Many courses in Horry County did not change their accessibility because they said it would cost too much money. The ADA told WMBF News it is not actively seeking mini golf courses that aren't compliant, but if a complaint is made, it would have to investigate.

In order for mini golf courses, some of the regulations are that at least half of the holes must be wheelchair accessible, and the last hole on the course must be one of those. Those holes must be consecutive, but one break in that is allowed. The slope on the play area cannot exceed 1.48 inches. If artificial turf is used on the course, the height of it cannot exceed ½ inch.

Some mini golf courses in the area said the regulations are "ridiculous" and "impossible." One owner said he is upset because it would cost thousands upon thousands of dollars to completely revamp his course to be up to code. There is no grandfather clause in the regulations, so regardless of how long the mini golf course has been established, each course is expected to follow the ADA regulations.

Mount Atlanticus is one course that is up to ADA compliance. It has been since it opened its doors 14 years ago.

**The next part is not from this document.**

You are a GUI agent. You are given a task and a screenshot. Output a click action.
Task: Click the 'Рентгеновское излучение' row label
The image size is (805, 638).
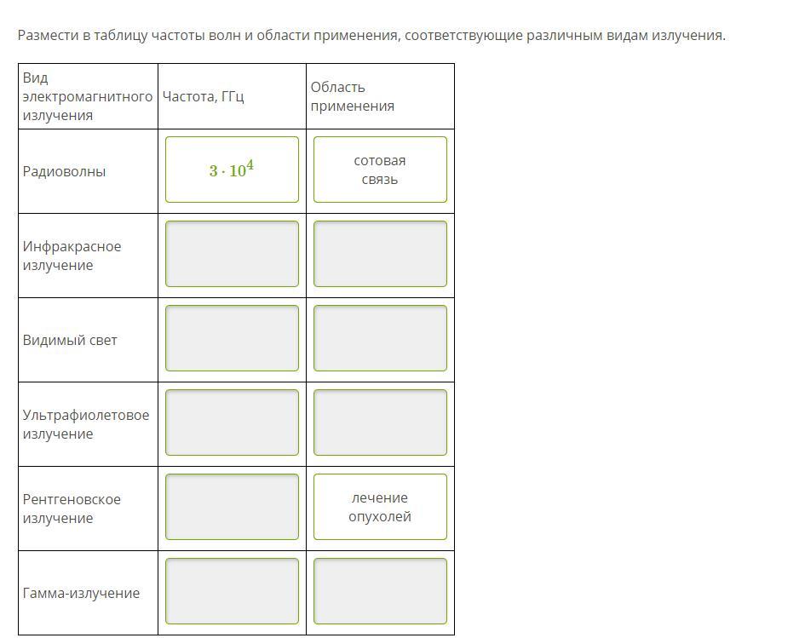[72, 509]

"This is the conch course, like a conch shell. It has an elevator accessible to all floors on this course. Each course then plays like a regular hole but it has an access, you get out. The bricks are removed at a location on each hole so a wheelchair or a baby carriage can easily make its way to the next hole," Mount Atlanticus General Manager John Stack said.

Although the course Stack co-owns is compliant, he said he does understand why other courses are having a hard time with the new regulations.

"If you know it going in and you can build it from the start, that's one thing. But to have to come back and to regroup and spend a great deal of money and time to do that sounds like a little much," Stack said, "Thank goodness at Mount Atlanticus we made those preparations early and we're ready for them."